To teach a man how he may learn to grow independently, and for himself, is perhaps the greatest service that one man can do another. - Benjamin Jowett
At the end of her first week at the FBI, Stark is still wondering why she came back to law enforcement in the first place. Long after her partner has gone home for the night, she's still sitting at her desk, doubting if she has what it takes to do the job.
She thinks about
Robert Beckner.
Beckner was one-half of the FBI presence in the room during the Marissa Haber case. He and his partner had been dispatched from the San Diego field office. In recollection she barely remembers him there. She remembers talking to Vic, arguing with Alexa Kazdin, but she can't think of half of one sentence she said to Beckner. He obviously remembered her, because when she was sitting in a suite at the Doubletree in a thousand pieces, her partner trying to pull her together, he came to see her. When she let slip that she was considering her resignation, he suggested she apply for the Bureau instead. She balked at least twice before he got her to do it, and only because she figured she'd fail out anyway and then he'd shut up.
She thinks about Jeff Gabriel and his son Chris.

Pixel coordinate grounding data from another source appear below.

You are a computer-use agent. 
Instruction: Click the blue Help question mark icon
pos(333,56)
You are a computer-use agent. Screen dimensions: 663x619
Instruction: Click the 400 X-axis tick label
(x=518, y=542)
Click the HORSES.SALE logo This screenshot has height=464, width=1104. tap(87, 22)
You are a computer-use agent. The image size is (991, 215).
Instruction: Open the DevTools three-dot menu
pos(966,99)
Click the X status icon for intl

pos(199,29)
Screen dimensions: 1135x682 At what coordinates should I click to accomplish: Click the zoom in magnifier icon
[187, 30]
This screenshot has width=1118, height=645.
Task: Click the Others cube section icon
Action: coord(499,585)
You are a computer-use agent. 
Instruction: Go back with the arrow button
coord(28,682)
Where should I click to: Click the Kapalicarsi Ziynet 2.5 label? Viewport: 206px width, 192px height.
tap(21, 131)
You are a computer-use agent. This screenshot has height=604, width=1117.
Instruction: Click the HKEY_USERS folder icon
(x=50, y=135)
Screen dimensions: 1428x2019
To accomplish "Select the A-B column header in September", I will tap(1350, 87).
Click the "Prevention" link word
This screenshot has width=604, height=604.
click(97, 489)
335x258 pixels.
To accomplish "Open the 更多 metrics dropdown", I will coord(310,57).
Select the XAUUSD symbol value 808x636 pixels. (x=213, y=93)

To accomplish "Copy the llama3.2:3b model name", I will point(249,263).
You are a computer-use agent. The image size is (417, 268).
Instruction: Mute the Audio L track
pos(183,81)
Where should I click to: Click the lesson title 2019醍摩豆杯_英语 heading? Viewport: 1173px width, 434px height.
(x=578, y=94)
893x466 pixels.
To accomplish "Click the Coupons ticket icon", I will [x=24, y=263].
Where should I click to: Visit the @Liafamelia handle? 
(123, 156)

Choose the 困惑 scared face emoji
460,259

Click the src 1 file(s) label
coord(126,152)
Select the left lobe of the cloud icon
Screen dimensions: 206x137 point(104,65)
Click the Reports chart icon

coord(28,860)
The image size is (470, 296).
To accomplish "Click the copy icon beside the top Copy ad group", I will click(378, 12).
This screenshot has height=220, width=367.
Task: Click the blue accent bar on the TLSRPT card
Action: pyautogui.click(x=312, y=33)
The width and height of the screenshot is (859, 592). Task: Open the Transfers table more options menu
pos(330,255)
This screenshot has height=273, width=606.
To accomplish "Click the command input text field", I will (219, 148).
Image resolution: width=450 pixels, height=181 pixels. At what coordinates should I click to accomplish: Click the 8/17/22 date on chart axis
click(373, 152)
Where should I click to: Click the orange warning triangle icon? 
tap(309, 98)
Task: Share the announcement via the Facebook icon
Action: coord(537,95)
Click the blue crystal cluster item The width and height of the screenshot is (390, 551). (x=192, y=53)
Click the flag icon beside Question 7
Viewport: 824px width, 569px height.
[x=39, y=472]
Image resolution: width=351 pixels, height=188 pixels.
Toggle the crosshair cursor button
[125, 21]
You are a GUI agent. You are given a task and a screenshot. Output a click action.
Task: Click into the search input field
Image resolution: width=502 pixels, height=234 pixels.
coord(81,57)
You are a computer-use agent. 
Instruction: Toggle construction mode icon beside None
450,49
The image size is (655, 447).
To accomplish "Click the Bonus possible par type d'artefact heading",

At Quantico, Jeff was her lead force instructor. Everyone seemed to treat him as if he was a legend and that was because he actually was. He had served the Bureau for thirty years as one of its most vaunted agents before he'd transferred to the academy. He almost reminded her of her father, a man who was beloved by his peers but hardly formally recognized. Maybe that was why they got along; he could see her struggling and he knew how to get through to her. He gave her a gentle shove back into the world. And when she met Chris, and he was just so damn helpful, maybe it was impossible not to fall for him because he was someone safe to run to when everything else was uncertain. She loves him, she knows; they've only been together for about a year, but he's always going to be there for her, always willing to listen to her problems no matter what.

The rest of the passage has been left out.